И мы стали встречаться. Если они следят за мной, должны отреагировать. Вдруг хоть это поможет форсировать события.
Джоджо была странное создание, флегматичное, как дождь (лондонский дождь: она редко мылась), добродушное и безвредное. С предложенной ролью справлялась прекрасно. Мы шатались по киношкам, барам, выставкам. Иногда с утра до вечера сидели у меня. Но ближе к ночи я всякий раз отвозил ее домой. Мы могли часами сидеть за столом в полном молчании, читая газеты и журналы. Через семь дней у меня появилось чувство, что мы знакомы семь лет. Я платил ей четыре фунта в неделю, предлагал купить кое-что из одежды и оплачивать ее грошовую квартиру. Отказалась, взяла только темно-синий вязаный жакет от Маркса и Спенсера. Большего и желать было нельзя: она отпугивала от меня девушек, а я взамен уделял ей толику своей сублимированной верности.
Она не роптала, довольствуясь малым, будто старая дворняга; терпеливая, кроткая, ни на что не претендующая. На вопросы об Алисон я не отвечал, и Джоджо, похоже, перестала верить в ее существование; смирилась с тем, что я «слегка чокнутый», как мирилась со всем на свете.
Как-то в октябре, ощутив приближение бессонницы, я предложил махнуть куда ее душе угодно, только чтобы за ночь обернуться. Поразмыслив, она, бог знает почему, выбрала Стоунхендж [135] . И мы отправились в Стоунхендж, бродили там в три часа ночи под пронизывающим ветром, натыкаясь на менгиры; чайки ерзали над нашими головами в своих гнездах из водорослей, полных лунного света. Потом мы залезли в машину и подкрепились шоколадом. Я едва различал ее лицо: темные кляксы глаз, наивная кукольная улыбка.
— Чему смеешься, Джоджо?
— Я такая счастливая.
— Не устала?
— Нет.
Я наклонился, поцеловал ее в висок. Раньше я никогда не целовал ее; быстро включил зажигание. Вскоре она заснула и медленно сползла мне на плечо. Во сне она казалась девочкой лет пятнадцати-шестнадцати. Пряди ее волос, давно не мытых, касались моего лица. И я ощутил к ней почти то же, что к Кемп: нестерпимую нежность, подспудное желание.

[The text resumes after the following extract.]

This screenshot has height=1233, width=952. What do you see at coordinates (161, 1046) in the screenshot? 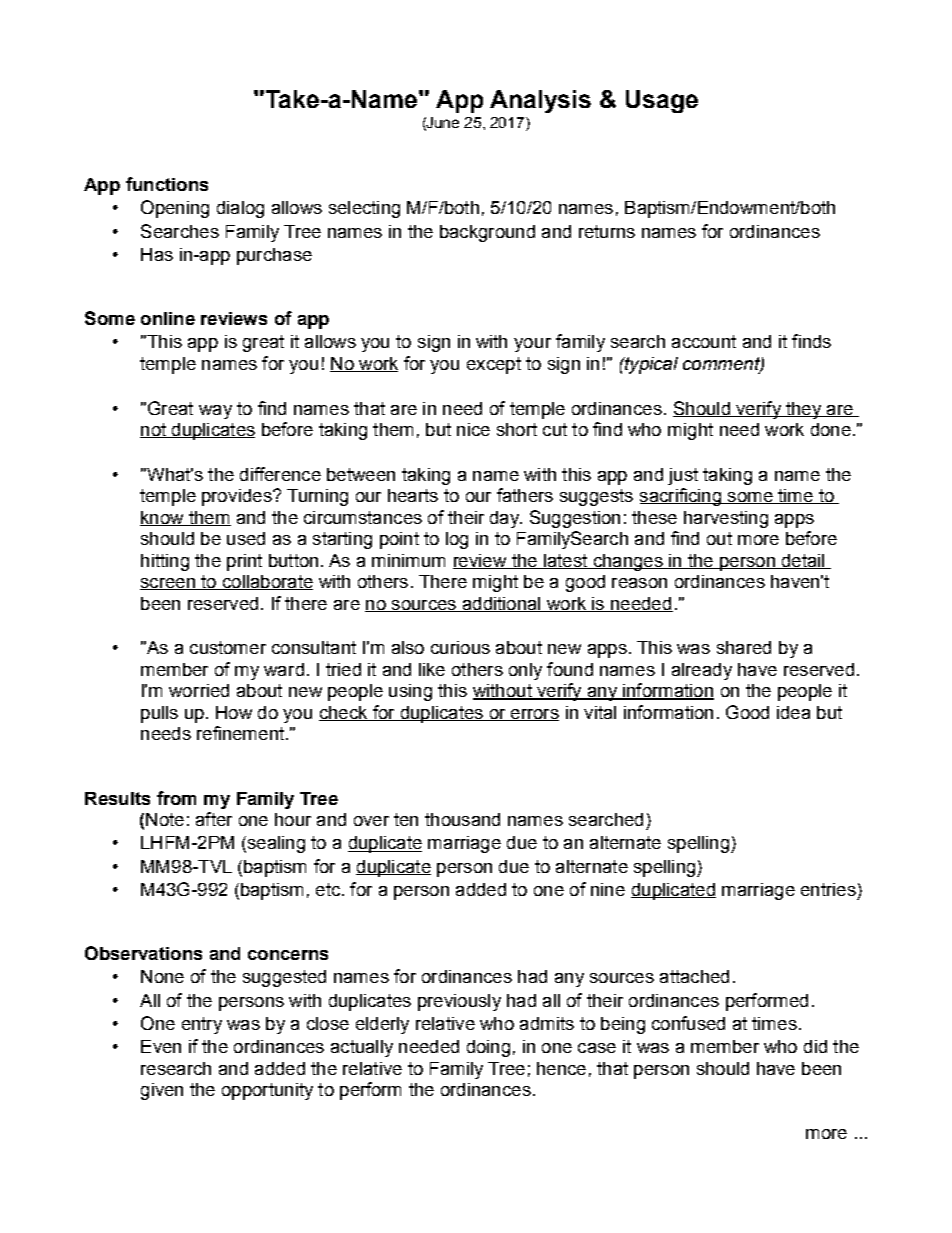
I see `Even` at bounding box center [161, 1046].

Через несколько дней мы отправились в кино на вечерний сеанс. Кемп, считавшая, что у меня не все дома, раз я сплю с такой никчемной уродкой — объяснить ей, что к чему, я даже не пытался, — но довольная, что хоть с этим у меня наконец наладилось, присоединилась к нам, и после фильма мы зашли в ее «мастерскую» залить глаза какао и остатками рома. Около часу Кемп нас выставила; ей хотелось спать, да и мне тоже. Мы с Джоджо остановились в подъезде. Это была первая по-настоящему промозглая осенняя ночь, к тому же лило как из ведра. Мы выглянули на улицу.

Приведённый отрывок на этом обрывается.